Each record below needs to be reproduced precisely, though not its pictures.

Saved data entries
"""

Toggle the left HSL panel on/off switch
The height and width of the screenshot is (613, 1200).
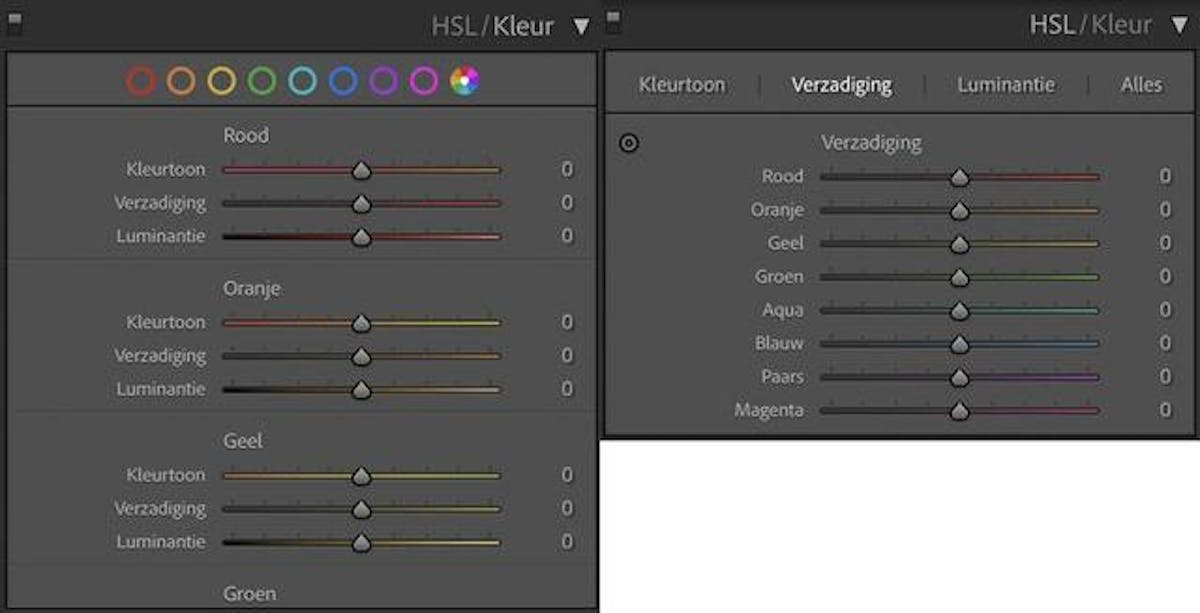click(13, 25)
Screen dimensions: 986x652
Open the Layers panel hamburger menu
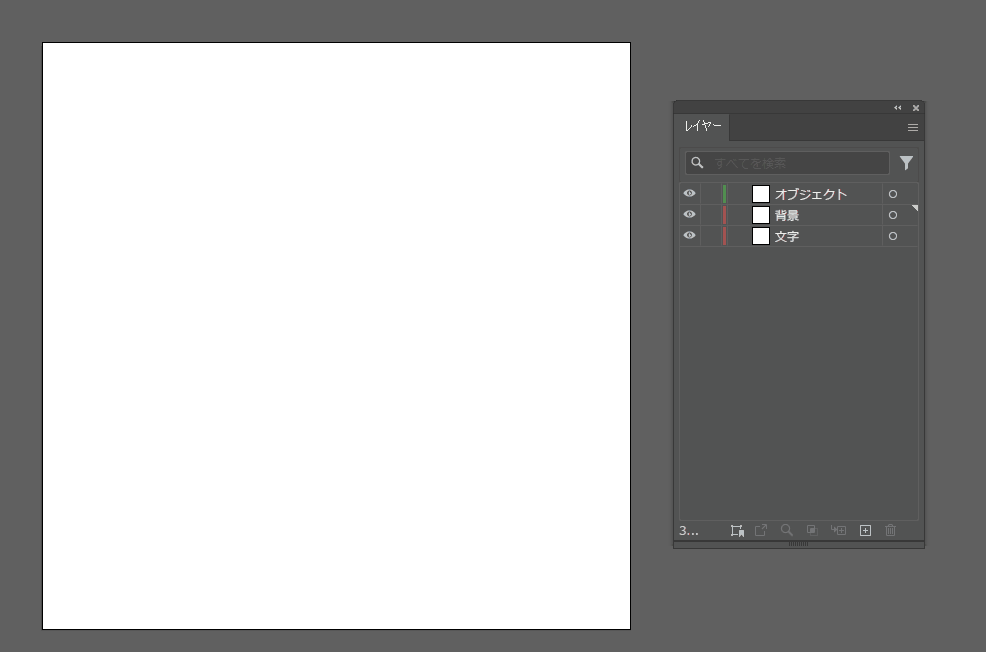(x=913, y=128)
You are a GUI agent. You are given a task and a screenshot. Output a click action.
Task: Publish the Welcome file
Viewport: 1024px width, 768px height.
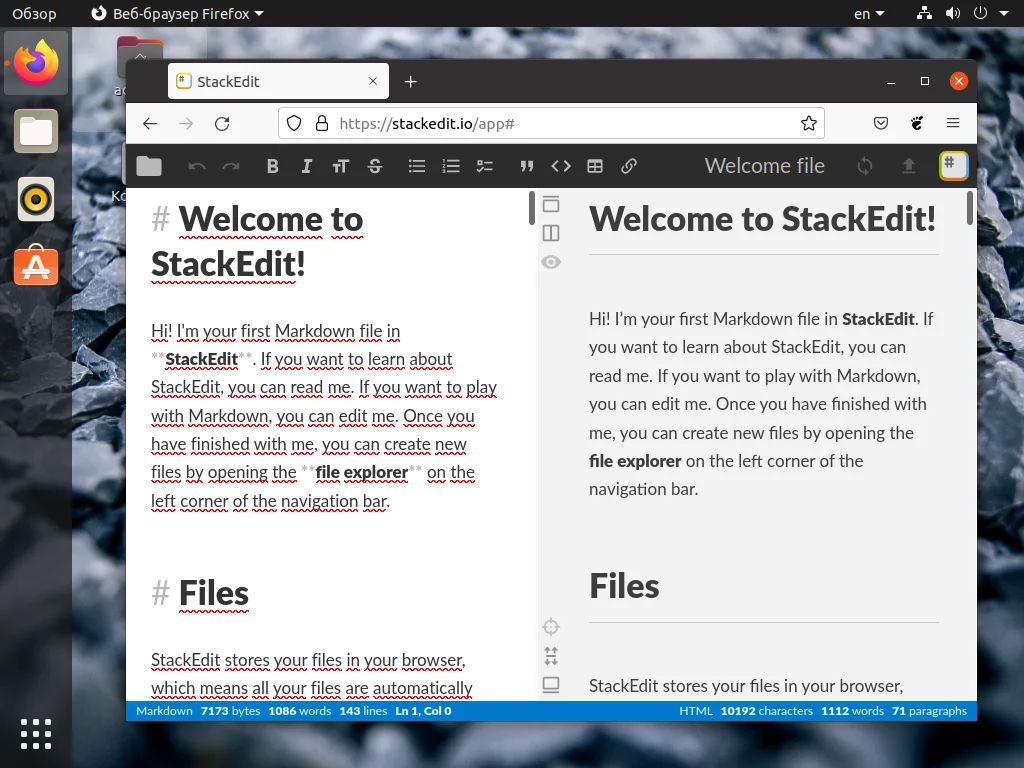tap(909, 166)
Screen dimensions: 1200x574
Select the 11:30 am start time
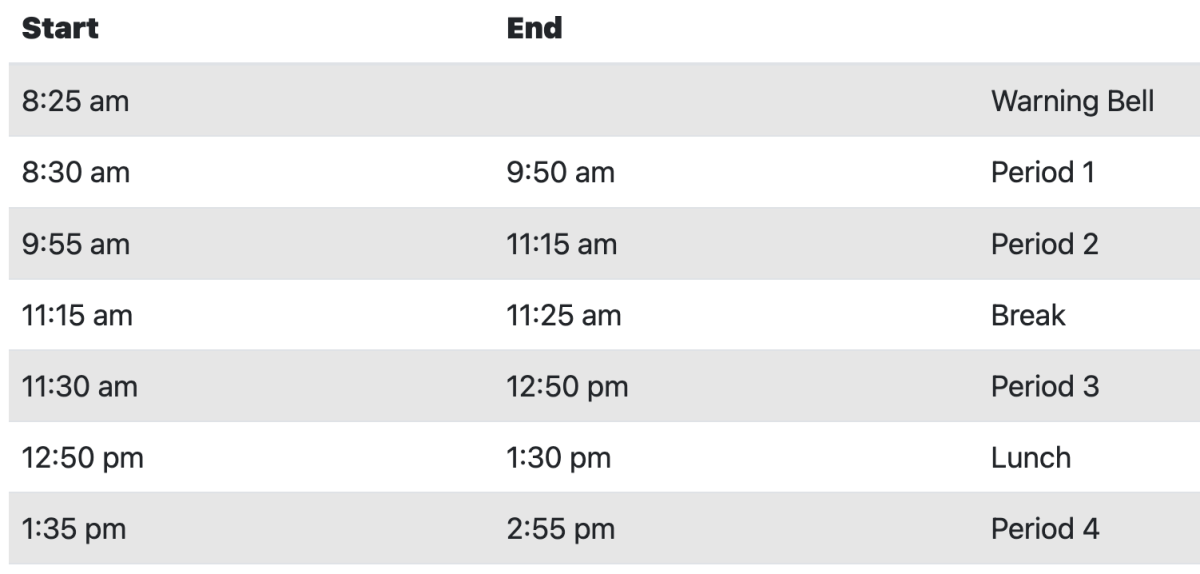[x=80, y=387]
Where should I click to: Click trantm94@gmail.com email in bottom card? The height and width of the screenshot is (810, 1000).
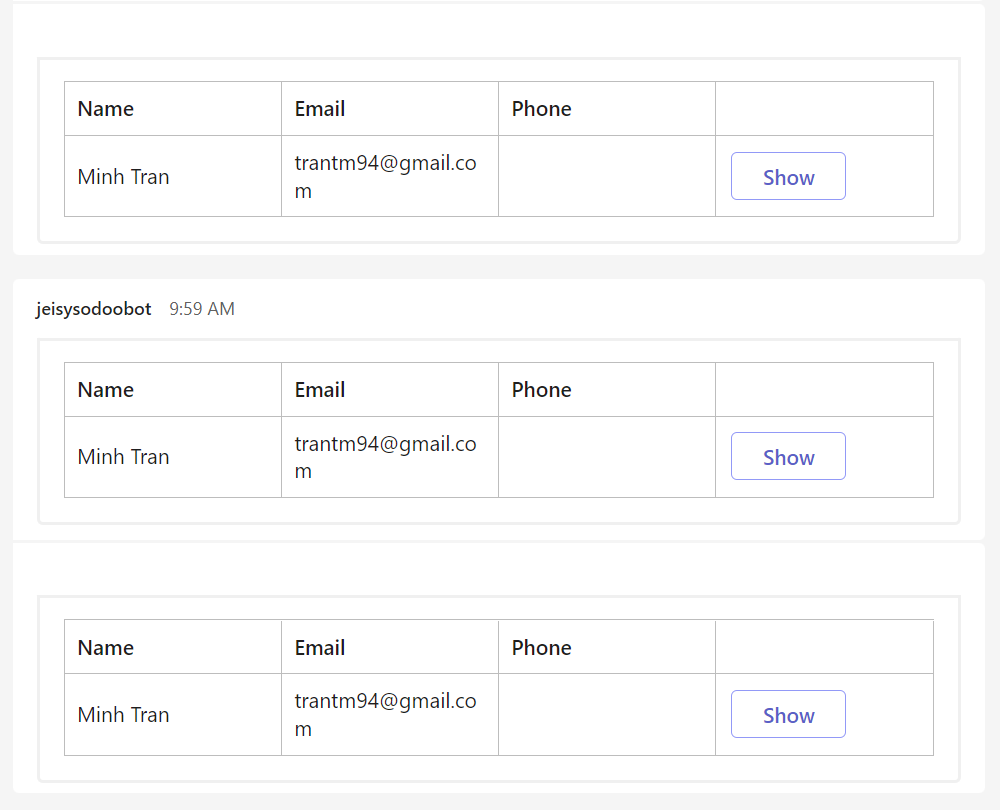385,715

"""

- _Answer to this problem_
Toggle the left HSL panel on/off switch
The height and width of the screenshot is (613, 1200).
click(13, 25)
Screen dimensions: 986x652
Open the Layers panel hamburger menu
(x=913, y=128)
You are a GUI agent. You are given a task and a screenshot. Output a click action.
Task: Publish the Welcome file
Viewport: 1024px width, 768px height.
tap(909, 166)
Screen dimensions: 1200x574
Select the 11:30 am start time
[x=80, y=387]
Where should I click to: Click trantm94@gmail.com email in bottom card? The height and width of the screenshot is (810, 1000).
385,715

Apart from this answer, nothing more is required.